The records:
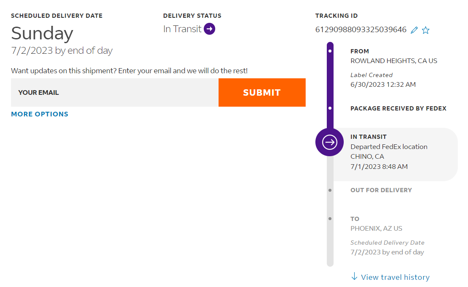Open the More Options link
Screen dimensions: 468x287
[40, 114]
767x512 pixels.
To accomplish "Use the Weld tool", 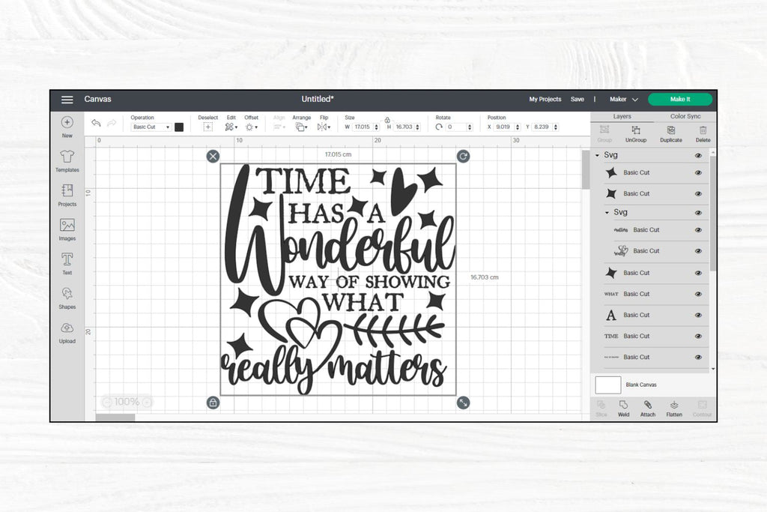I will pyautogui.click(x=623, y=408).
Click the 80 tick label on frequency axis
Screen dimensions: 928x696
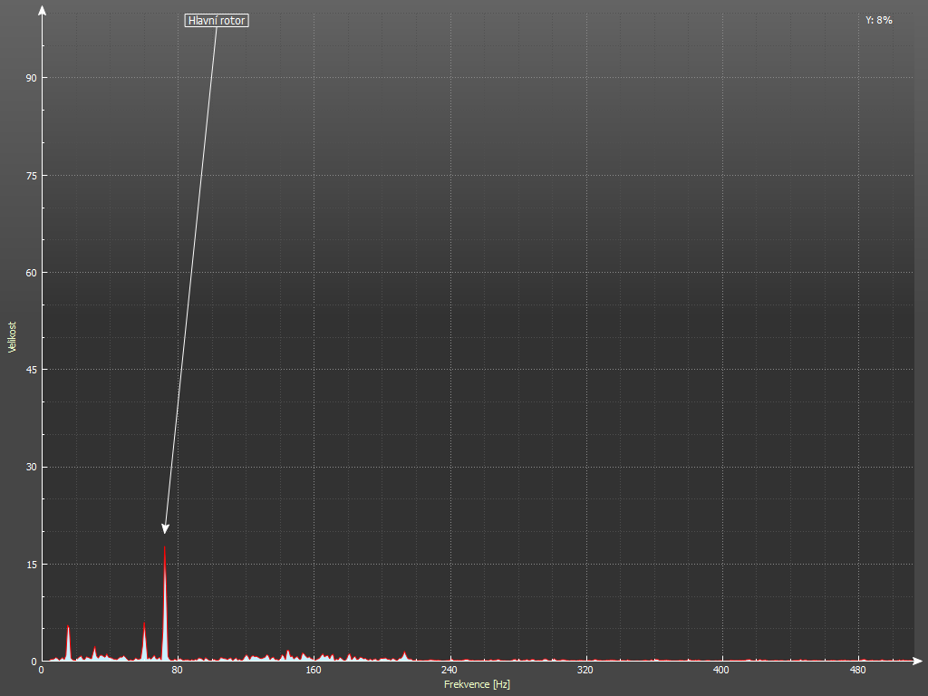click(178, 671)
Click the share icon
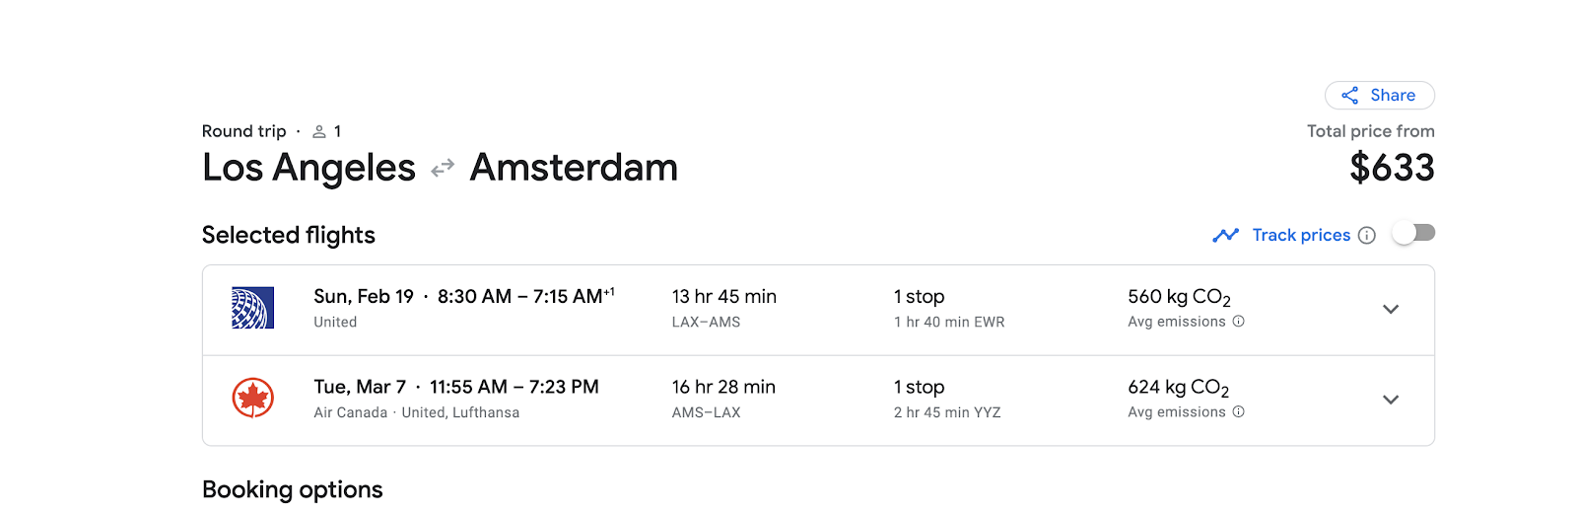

What to work on: Starting at the line with "Screen dimensions: 928x696", reproduce exactly each line through the end of the entries, including the first and the last, and skip the pictures.

Solution for this exercise:
Screen dimensions: 928x696
click(178, 671)
Click the share icon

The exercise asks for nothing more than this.